D2C 2.0: Decoupled Data-Based Approach for Learning to Control Stochastic Nonlinear Systems via Model-Free ILQR
This work addresses efficient control of stochastic nonlinear systems for robotics or autonomous applications, representing an incremental improvement by integrating model-free ILQR into a structured framework.
The paper tackles the model-free stochastic optimal control problem by proposing a decoupled data-based approach with a linear policy parameterization, achieving faster and more scalable performance than DDPG in simulations across various complex systems.

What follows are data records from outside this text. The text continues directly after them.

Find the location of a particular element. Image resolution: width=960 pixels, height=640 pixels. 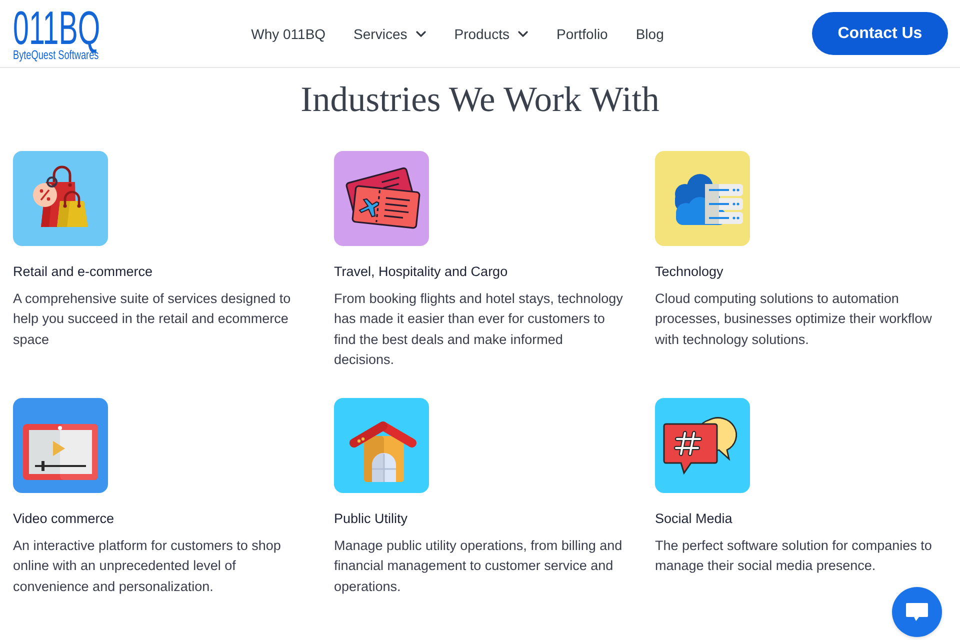

section-title: Industries We Work With is located at coordinates (480, 99).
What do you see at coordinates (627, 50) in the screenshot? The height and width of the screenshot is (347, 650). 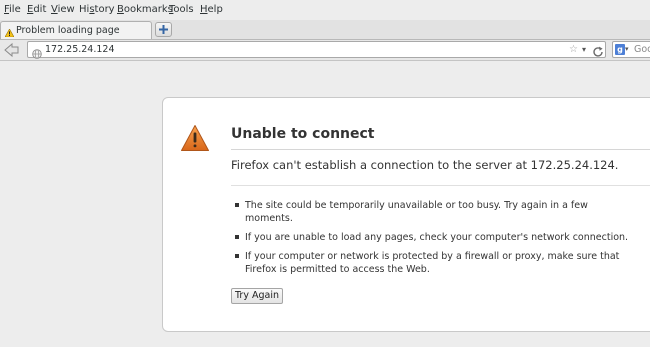 I see `engine-dropdown-icon: ▾` at bounding box center [627, 50].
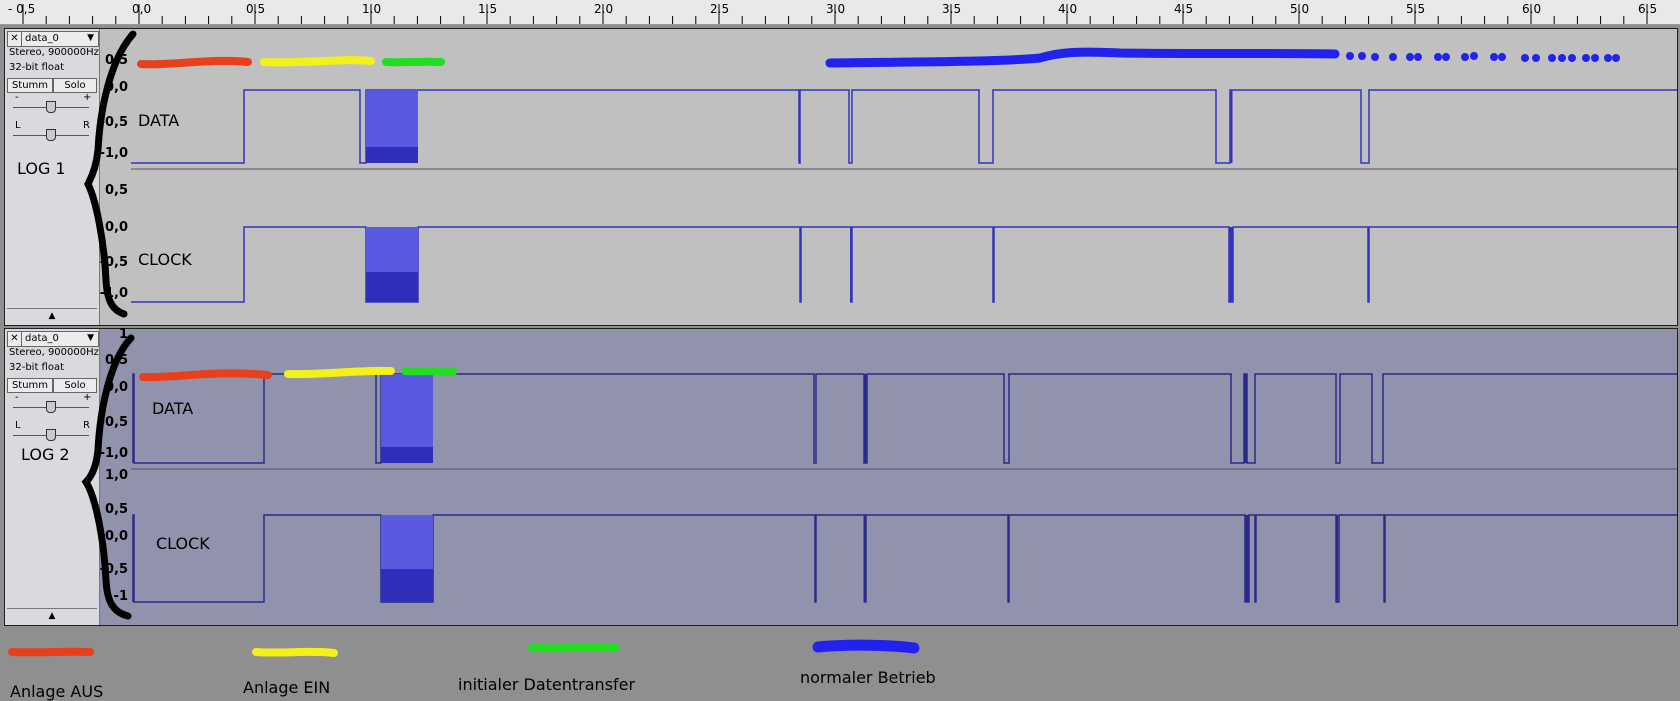  Describe the element at coordinates (287, 688) in the screenshot. I see `legend-label-on: Anlage EIN` at that location.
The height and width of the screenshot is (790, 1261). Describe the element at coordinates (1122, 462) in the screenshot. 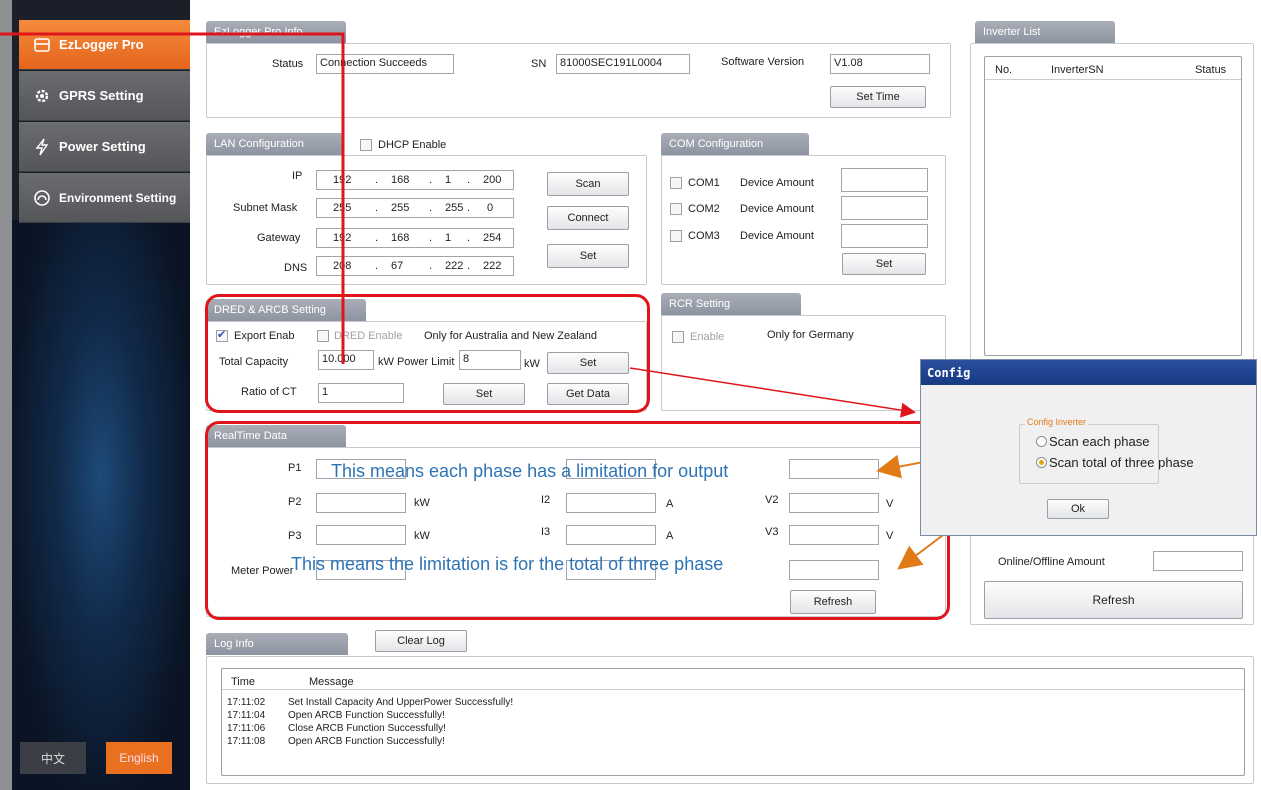

I see `scan-total-three-phase-label: Scan total of three phase` at that location.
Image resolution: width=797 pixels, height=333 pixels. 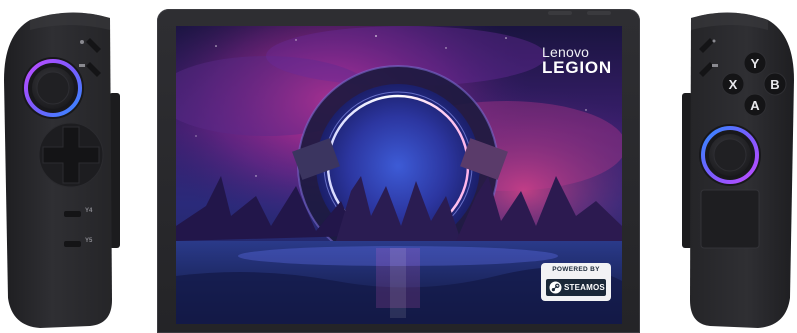 I want to click on powered-by-steamos-badge: POWERED BY STEAMOS, so click(x=576, y=282).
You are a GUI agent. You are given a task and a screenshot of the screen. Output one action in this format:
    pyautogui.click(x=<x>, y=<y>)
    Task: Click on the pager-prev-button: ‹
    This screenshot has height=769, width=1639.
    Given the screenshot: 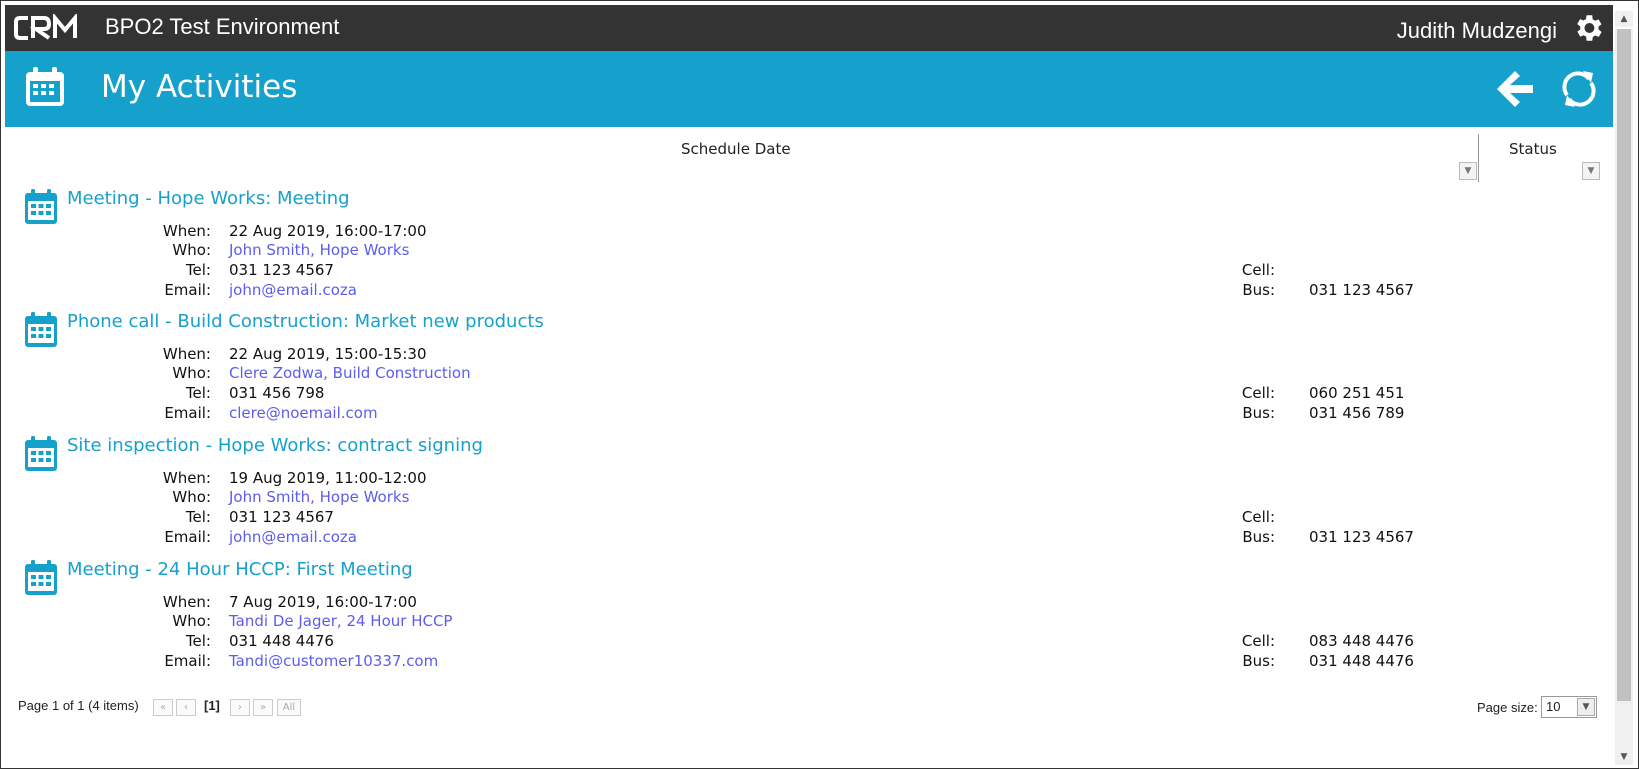 What is the action you would take?
    pyautogui.click(x=186, y=708)
    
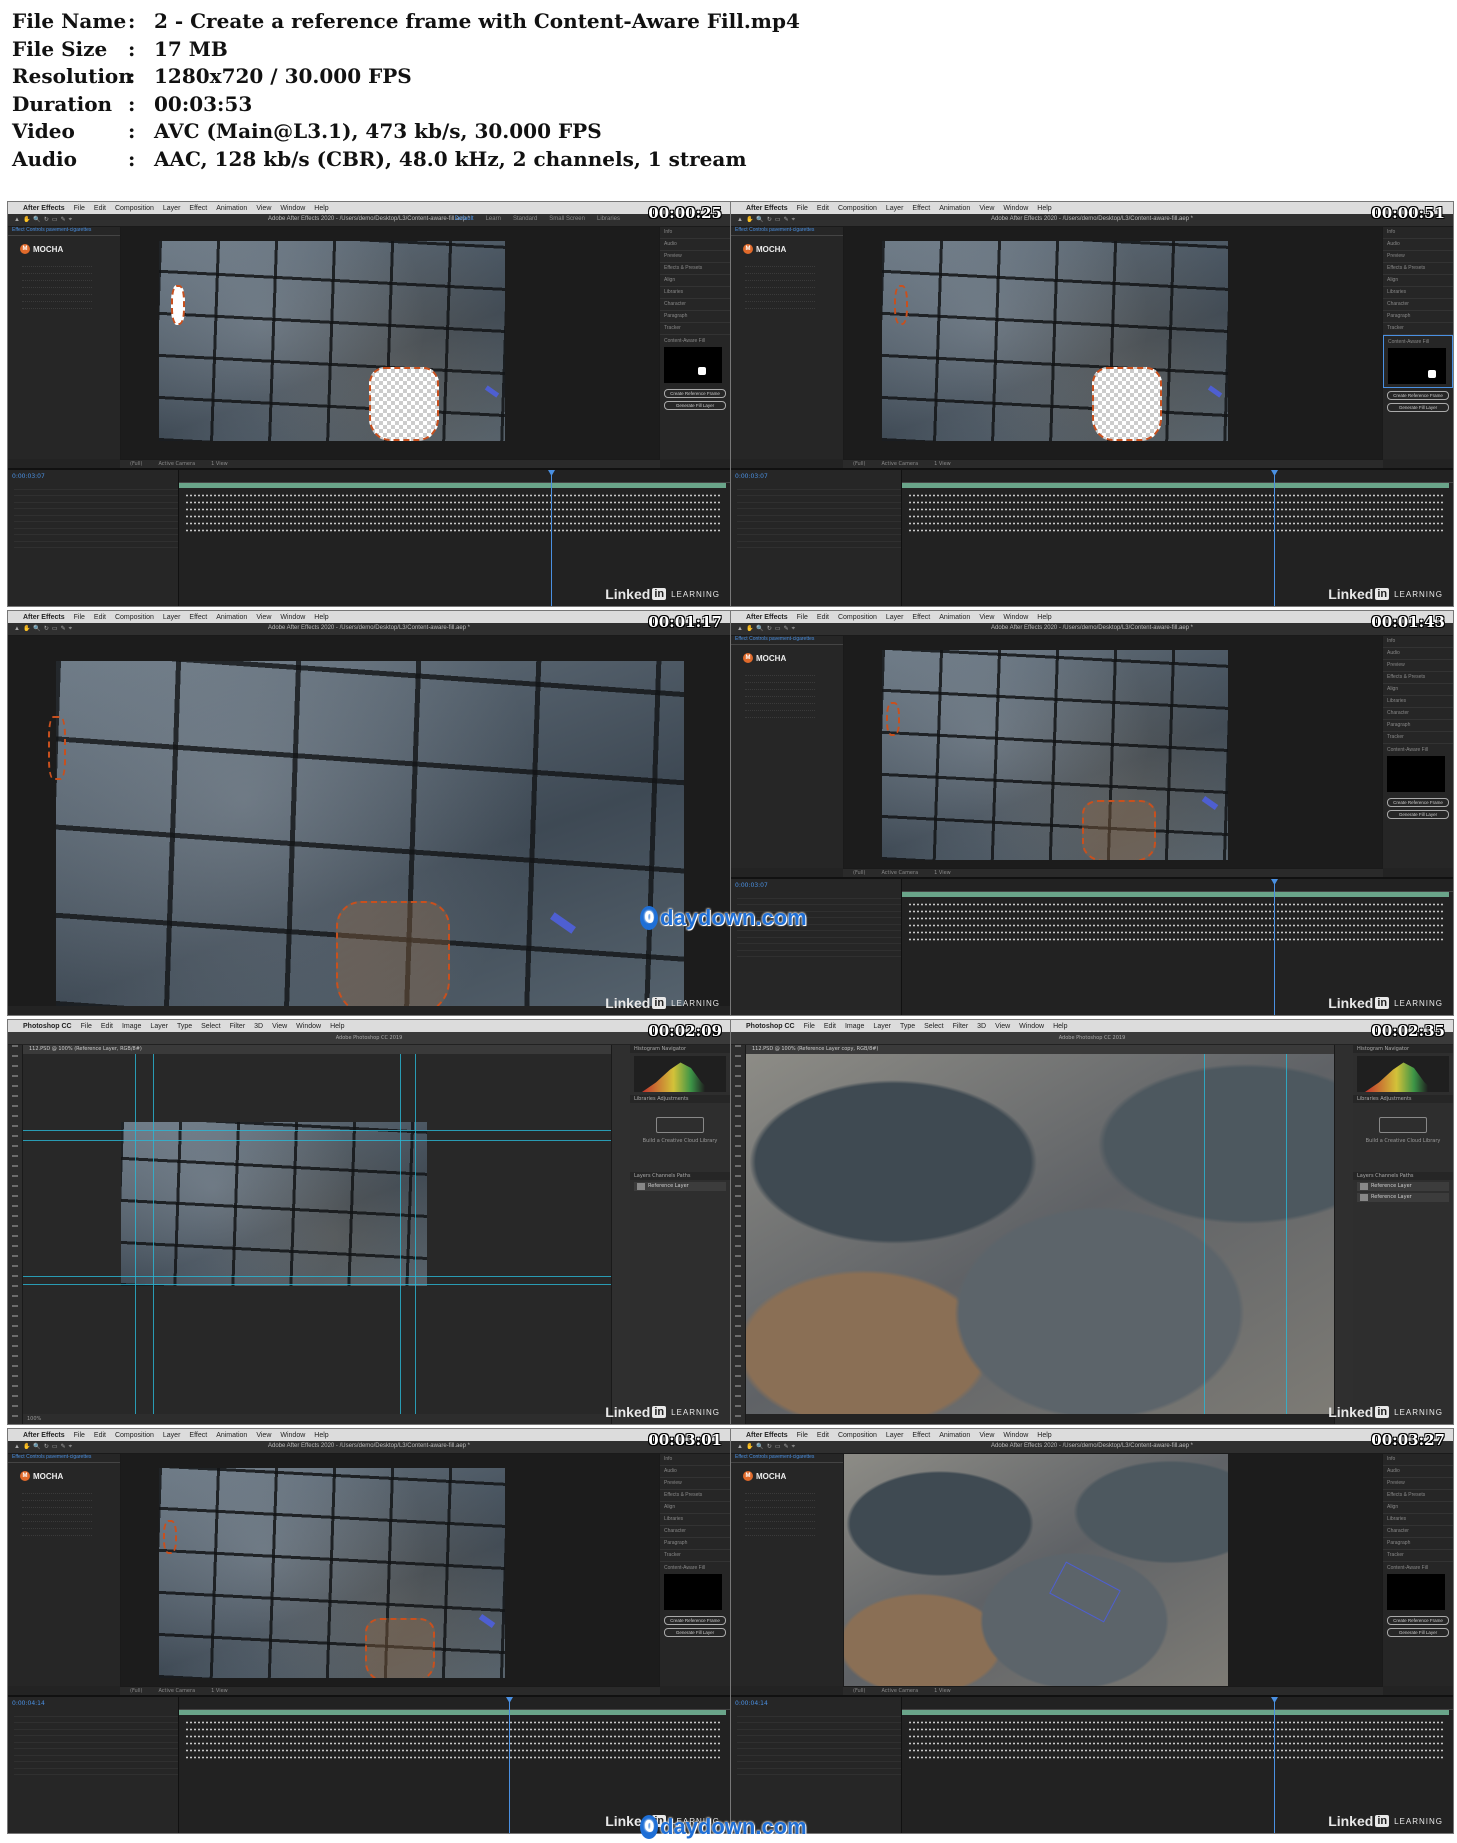 The width and height of the screenshot is (1457, 1843). I want to click on workspace-default: Default, so click(464, 219).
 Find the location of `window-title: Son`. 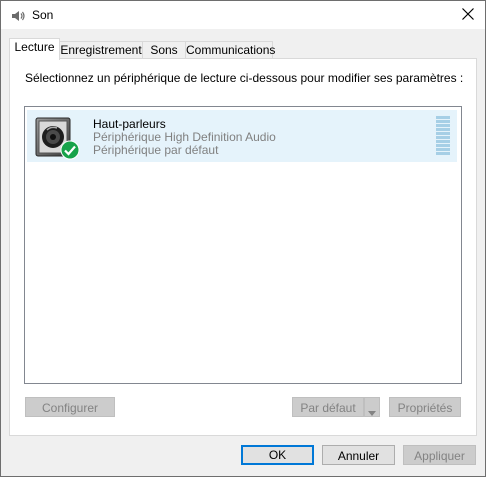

In this paper, we propose a structured linear parameterization of a feedback policy to solve the model-free stochastic optimal control problem. This parametrization is corroborated by a decoupling principle that is shown to be near-optimal under a small noise assumption, both in theory and by empirical analyses. Further, we incorporate a model-free version of the Iterative Linear Quadratic Regulator (ILQR) in a sample-efficient manner into our framework. Simulations on systems over a range of complexities reveal that the resulting algorithm is able to harness the superior second-order convergence properties of ILQR. As a result, it is fast and is scalable to a wide variety of higher dimensional systems. Comparisons are made with a state-of-the-art reinforcement learning algorithm, the Deep Deterministic Policy Gradient (DDPG) technique, in order to demonstrate the significant merits of our approach in terms of training-efficiency.